CVE Vulnerabilities

CVE-2025-12779

Exposure of Sensitive System Information to an Unauthorized Control Sphere

Published: Nov 05, 2025 | Modified: Nov 05, 2025
CVSS 3.x
N/A
Source:
NVD
CVSS 2.x
RedHat/V2
RedHat/V3
Ubuntu

Improper handling of the authentication token in the Amazon WorkSpaces client for Linux, versions 2023.0 through 2024.8, may expose the authentication token for DCV-based WorkSpaces to other local users on the same client machine. Under certain circumstances, a local user may be able to extract another local users authentication token from the shared client machine and access their WorkSpace.
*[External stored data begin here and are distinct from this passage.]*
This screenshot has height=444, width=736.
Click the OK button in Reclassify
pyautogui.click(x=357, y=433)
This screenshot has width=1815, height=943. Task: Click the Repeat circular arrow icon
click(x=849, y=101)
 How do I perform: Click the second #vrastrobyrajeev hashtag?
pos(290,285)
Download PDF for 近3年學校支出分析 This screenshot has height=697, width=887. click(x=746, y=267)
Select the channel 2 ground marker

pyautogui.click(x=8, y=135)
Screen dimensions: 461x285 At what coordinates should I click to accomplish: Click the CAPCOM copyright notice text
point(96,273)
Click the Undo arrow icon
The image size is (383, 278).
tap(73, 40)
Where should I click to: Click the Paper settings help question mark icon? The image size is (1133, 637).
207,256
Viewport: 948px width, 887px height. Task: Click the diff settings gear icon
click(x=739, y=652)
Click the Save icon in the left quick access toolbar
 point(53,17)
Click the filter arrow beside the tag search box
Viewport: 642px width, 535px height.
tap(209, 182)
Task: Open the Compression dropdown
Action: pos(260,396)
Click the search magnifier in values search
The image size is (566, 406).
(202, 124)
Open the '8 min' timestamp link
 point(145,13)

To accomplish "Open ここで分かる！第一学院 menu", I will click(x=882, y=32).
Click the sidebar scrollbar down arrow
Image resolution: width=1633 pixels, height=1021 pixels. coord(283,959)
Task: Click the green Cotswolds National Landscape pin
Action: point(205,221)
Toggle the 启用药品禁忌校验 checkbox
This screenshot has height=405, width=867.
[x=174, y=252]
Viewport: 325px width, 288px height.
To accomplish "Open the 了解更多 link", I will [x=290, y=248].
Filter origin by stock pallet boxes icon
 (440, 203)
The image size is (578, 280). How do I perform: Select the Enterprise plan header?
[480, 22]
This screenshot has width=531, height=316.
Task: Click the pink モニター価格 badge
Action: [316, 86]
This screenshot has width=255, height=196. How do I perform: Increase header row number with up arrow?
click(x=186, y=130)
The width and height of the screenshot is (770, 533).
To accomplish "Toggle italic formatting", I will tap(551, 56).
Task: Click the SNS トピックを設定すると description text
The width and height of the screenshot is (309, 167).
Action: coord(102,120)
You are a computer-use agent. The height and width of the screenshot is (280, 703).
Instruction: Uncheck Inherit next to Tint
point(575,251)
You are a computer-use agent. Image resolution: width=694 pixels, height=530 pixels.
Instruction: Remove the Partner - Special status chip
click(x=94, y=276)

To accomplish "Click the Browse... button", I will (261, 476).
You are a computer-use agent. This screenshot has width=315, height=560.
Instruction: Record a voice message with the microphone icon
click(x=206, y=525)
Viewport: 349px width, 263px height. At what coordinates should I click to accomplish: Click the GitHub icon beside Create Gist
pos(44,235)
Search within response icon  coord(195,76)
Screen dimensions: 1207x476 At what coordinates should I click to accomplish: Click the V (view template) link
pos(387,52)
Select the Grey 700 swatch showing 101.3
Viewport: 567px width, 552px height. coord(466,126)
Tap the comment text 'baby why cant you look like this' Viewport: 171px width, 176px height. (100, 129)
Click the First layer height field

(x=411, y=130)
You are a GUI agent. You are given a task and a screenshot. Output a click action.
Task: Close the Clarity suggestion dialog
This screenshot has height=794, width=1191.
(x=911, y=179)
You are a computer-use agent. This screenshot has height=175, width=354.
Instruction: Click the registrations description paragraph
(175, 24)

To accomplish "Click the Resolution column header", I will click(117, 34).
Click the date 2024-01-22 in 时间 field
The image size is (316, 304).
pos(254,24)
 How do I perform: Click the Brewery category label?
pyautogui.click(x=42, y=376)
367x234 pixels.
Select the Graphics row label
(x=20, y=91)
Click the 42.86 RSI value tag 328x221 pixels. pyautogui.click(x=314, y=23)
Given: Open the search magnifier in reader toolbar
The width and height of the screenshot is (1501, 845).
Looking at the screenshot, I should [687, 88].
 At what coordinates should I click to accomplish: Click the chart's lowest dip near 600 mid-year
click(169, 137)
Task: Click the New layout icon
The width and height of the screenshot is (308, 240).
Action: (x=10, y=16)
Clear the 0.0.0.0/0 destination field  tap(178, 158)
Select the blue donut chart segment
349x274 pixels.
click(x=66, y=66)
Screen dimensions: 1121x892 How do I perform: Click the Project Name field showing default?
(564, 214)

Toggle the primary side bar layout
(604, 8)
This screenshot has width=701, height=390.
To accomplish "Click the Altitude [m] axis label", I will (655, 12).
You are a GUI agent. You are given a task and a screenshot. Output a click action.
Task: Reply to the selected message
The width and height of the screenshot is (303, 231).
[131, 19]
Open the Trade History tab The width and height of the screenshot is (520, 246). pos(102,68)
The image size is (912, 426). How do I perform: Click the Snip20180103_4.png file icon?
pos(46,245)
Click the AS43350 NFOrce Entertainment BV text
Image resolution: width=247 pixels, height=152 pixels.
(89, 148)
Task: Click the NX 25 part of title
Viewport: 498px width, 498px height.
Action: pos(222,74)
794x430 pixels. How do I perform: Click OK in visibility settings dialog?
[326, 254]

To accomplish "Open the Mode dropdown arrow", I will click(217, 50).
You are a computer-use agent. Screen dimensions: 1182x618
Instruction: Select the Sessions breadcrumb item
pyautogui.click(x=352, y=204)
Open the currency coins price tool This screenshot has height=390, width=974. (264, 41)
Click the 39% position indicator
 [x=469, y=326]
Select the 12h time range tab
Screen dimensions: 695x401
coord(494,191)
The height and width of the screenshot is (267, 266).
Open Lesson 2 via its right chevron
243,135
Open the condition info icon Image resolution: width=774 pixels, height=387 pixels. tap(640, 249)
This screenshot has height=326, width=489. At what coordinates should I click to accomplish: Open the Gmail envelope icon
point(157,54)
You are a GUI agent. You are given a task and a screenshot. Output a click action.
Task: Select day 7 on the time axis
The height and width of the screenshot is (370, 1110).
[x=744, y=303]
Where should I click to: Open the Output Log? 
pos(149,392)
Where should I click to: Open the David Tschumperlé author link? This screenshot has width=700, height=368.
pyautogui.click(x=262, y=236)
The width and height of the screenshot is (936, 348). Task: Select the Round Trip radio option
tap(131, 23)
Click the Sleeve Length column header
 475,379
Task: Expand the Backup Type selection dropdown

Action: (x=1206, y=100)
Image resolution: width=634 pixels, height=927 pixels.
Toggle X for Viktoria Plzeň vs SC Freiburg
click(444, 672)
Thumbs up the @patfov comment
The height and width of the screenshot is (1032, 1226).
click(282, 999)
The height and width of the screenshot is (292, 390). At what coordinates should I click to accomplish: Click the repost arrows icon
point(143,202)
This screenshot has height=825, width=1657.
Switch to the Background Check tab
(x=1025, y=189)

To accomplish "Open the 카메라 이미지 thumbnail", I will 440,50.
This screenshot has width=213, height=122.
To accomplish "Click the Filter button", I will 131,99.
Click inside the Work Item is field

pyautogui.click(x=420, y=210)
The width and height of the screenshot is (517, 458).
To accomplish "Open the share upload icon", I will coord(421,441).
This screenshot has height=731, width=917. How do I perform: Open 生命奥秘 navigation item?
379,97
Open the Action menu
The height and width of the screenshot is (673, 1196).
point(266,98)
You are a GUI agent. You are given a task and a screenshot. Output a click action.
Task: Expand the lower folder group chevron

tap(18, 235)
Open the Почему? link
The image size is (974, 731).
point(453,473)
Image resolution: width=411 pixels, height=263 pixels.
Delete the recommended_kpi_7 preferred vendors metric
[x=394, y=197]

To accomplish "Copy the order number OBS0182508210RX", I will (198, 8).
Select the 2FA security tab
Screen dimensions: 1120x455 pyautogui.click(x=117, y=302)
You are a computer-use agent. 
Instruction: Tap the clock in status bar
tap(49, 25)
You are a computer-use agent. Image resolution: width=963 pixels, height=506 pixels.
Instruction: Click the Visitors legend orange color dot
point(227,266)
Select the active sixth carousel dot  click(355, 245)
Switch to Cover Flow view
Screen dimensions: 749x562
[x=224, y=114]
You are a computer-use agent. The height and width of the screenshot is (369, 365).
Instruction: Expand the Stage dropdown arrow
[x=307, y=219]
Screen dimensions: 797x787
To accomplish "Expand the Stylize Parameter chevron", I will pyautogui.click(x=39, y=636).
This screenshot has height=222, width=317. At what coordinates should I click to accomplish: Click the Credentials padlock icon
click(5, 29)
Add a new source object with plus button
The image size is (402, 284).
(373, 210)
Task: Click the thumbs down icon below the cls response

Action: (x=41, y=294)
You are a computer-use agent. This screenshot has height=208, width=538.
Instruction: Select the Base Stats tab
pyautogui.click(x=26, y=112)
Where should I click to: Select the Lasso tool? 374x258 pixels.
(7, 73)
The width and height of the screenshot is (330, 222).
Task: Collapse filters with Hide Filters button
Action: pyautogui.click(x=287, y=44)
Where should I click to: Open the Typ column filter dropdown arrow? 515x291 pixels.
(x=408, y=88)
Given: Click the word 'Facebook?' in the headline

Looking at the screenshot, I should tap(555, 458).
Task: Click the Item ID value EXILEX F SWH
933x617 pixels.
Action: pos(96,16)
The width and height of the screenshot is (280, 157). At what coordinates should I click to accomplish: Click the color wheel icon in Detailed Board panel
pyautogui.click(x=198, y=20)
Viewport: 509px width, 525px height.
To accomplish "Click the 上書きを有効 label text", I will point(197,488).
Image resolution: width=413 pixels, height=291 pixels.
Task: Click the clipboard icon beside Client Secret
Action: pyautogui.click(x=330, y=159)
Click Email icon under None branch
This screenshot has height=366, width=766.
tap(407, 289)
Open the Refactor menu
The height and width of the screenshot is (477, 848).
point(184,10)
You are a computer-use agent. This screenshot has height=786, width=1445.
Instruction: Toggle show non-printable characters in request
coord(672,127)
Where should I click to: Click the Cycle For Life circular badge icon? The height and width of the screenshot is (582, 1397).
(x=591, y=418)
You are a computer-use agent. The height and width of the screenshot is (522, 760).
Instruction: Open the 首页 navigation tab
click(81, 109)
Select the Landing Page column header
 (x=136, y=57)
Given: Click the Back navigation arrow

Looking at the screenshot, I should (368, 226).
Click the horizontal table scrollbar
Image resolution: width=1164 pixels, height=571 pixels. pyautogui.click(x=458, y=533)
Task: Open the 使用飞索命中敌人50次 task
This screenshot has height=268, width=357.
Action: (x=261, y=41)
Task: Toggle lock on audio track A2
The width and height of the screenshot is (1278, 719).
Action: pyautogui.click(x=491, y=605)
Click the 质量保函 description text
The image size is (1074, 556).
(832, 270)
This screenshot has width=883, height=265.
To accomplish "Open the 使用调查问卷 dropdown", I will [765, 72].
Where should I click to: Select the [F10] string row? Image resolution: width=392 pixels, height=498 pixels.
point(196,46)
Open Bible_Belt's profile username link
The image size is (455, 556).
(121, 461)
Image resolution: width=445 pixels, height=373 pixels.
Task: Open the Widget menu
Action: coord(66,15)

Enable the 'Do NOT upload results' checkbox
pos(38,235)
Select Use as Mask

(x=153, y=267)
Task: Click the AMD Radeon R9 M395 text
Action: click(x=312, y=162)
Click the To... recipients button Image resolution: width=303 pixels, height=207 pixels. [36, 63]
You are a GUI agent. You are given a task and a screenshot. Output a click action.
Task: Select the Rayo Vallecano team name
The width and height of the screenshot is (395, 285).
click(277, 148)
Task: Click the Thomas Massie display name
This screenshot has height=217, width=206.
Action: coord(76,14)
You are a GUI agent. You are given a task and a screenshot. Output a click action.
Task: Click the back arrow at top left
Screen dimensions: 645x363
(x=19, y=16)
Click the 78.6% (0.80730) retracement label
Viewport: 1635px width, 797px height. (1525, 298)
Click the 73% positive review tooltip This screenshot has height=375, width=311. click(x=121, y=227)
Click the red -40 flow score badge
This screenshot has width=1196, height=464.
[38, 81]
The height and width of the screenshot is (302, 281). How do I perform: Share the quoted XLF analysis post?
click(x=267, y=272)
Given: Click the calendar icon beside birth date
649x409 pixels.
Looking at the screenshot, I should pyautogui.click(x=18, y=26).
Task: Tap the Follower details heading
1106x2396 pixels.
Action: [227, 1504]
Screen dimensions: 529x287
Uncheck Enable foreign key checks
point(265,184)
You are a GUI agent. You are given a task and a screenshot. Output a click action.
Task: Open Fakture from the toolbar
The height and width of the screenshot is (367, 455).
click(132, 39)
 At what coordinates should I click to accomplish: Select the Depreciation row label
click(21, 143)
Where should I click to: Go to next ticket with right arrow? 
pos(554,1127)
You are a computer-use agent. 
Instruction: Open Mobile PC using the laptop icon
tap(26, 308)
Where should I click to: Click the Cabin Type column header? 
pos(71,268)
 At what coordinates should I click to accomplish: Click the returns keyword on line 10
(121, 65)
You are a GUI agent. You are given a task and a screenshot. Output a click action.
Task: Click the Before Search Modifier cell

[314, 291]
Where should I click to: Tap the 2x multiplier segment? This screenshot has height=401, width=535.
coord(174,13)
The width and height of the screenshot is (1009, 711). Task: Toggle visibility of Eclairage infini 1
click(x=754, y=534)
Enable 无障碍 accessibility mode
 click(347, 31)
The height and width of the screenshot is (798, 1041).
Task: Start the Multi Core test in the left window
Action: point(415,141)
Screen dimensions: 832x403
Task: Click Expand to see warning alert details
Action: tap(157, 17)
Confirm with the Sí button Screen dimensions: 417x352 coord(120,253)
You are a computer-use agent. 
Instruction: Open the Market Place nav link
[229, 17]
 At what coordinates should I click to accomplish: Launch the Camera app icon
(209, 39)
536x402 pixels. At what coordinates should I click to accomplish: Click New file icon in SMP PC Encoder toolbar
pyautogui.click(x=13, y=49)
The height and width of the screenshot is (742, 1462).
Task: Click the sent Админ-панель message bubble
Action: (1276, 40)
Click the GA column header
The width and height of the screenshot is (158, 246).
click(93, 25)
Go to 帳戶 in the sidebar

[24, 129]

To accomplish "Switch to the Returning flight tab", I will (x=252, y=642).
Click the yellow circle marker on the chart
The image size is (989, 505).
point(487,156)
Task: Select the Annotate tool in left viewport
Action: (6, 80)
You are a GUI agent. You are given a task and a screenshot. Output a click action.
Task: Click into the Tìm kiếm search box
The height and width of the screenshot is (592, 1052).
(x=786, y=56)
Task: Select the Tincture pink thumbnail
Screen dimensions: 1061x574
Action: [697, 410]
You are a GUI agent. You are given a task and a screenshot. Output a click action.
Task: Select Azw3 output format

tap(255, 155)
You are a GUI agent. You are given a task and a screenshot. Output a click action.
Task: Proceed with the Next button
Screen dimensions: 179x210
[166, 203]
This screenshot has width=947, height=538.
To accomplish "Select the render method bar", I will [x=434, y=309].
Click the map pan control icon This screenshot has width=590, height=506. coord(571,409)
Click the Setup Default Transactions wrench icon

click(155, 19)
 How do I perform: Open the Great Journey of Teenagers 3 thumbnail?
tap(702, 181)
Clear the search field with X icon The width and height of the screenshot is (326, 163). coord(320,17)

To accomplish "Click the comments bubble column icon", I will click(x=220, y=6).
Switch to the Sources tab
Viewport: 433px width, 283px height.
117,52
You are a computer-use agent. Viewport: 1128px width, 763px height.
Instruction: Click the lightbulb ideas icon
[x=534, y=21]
To mitigate this issue, users should upgrade to the Amazon WorkSpaces client for Linux version 2025.0 or later.

Weakness

The product does not properly prevent sensitive system-level information from being accessed by unauthorized actors who do not have the same level of access to the underlying system as the product does.

Extended Description

Network-based products, such as web applications, often run on top of an operating system or similar environment. When the product communicates with outside parties, details about the underlying system are expected to remain hidden, such as path names for data files, other OS users, installed packages, the application environment, etc. This system information may be provided by the product itself, or buried within diagnostic or debugging messages. Debugging information helps an adversary learn about the system and form an attack plan. An information exposure occurs when system data or debugging information leaves the program through an output stream or logging function that makes it accessible to unauthorized parties. Using other weaknesses, an attacker could cause errors to occur; the response to these errors can reveal detailed system information, along with other impacts. An attacker can use messages that reveal technologies, operating systems, and product versions to tune the attack against known vulnerabilities in these technologies. A product may use diagnostic methods that provide significant implementation details such as stack traces as part of its error handling mechanism.